Qatar gave over $1.1 billion to Gaza Strip from 2012-18

Qatar gave over $1.1 billion in aid to the Gaza Strip over the past six years, according to figures reportedly presented to Israeli ministers.

The money was given from 2012 to 2018, with last year’s sum totaling $200 million, the Haaretz daily reported.

Last month an “international entity” presented the figures to the security cabinet, the report said, noting that the numbers were confirmed by officials involved in the matter.

In 2018 Qatar gave Gaza $200 million for humanitarian aid, fuel, and wages for Hamas clerks. In addition it gave UNRWA, the UN agency that deals with Palestinian refugees and their descendants, $50 million, all with Israel’s approval.
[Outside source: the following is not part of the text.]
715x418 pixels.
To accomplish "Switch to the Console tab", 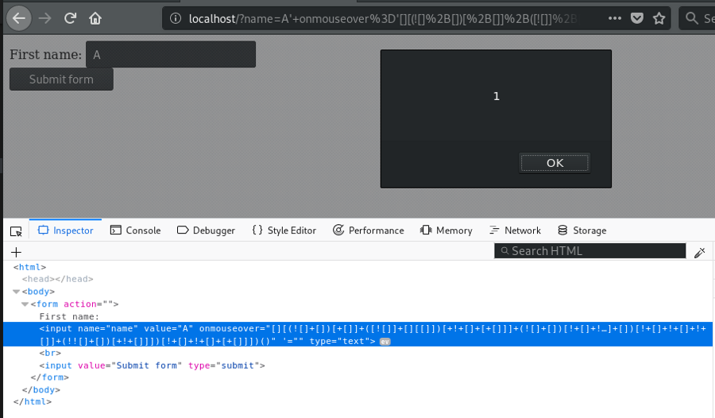I will point(135,230).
During the same period it gave just $39 million to other Arab states and almost nothing to the West Bank-based Palestinian Authority, headed by Mahmoud Abbas, the report said.

The cabinet heard that 44 percent of the cash went to building infrastructure, 40% to education and medical projects, and the rest to Hamas and other groups in the Gaza Strip.
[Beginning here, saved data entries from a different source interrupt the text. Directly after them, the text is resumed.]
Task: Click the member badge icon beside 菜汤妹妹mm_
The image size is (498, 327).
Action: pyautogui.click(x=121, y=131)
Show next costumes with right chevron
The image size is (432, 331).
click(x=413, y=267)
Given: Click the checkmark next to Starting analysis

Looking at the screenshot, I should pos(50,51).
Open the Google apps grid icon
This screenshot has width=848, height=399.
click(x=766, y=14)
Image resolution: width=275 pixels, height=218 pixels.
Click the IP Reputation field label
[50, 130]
According to the report, the rate at which money is being funneled to Gaza has been increasing, prompting Attorney General Avichai Mandelblit to hold a special review of the situation during which state legal and defense authorities were required to confirm that the transfers did not constitute a violation of Israeli and international sanctions on Hamas due to its status as a terror group.

Gas-rich Qatar has also committed to providing hundreds of millions more via United Nations aid organizations.
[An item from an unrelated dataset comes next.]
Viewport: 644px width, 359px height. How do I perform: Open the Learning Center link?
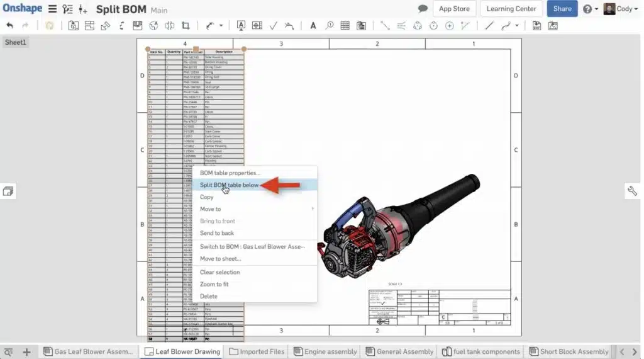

In January Qatar signed an agreement to give $500 million to various UN agencies, most of which will be used to keep UNRWA afloat in the Gaza Strip. One project will see the UN employ 180,000 residents in an effort to reduce unemployment in the Palestinian enclave, which has soared to a rate of over 40%.

UNRWA, formally known as the United Nations Relief and Works Agency, ran into financial difficulties after in August 2018 the Trump administration said it would stop funding the organization. A government source who saw the figures presented at the security cabinet meeting confirmed to Haaretz that Qatari cash helped keep UNRWA operating in Gaza last year.

Some of the funding is transferred to Gaza in the form of suitcases full of bank notes. These have been be delivered monthly since November of last year.

The Qatari cash injection is part of an unofficial truce between Hamas and Israel that was supposed to see an end to months of violent protests along the Gaza-Israel border in exchange for an easing of Israel’s blockade of the coastal enclave. Israel says it maintains the blockade to prevent the smuggling of weapons and other war materials by Hamas and other terror groups sworn to the Jewish state’s destruction.

A total of $90 million from Qatar was to be distributed in six monthly installments of $15 million, according to authorities, primarily to cover salaries of officials working for Hamas.

The money, $10 million of which goes to Hamas civil servants and the rest to needy residents in the Strip, was seen by defense analysts as key to calming tensions between Israel and the Palestinian enclave, which has seen regular violence along the border over the past 10 months.

Israel’s government has offered little information about the transfers, which have been roundly condemned by some on the right who see it as a reward for terror. A picture of money being brought into the Strip in suitcases was widely ridiculed.

After in August US President Donald Trump said he was cutting some $300 million in annual aid to UNRWA, Israel publicly supported the move but defense officials registered concern about its humanitarian impact in Gaza. Israel then sought out Qatar as a possible source to replace the US funding and keep the aid organization going, the report said.

According to the report, Hamas also gets NIS 30 million ($8.24 million) in tax it collects on fuel Israel transports to Gaza and another NIS 100 million $27.4 from taxes on goods transferred to Gaza via border crossings with Israel.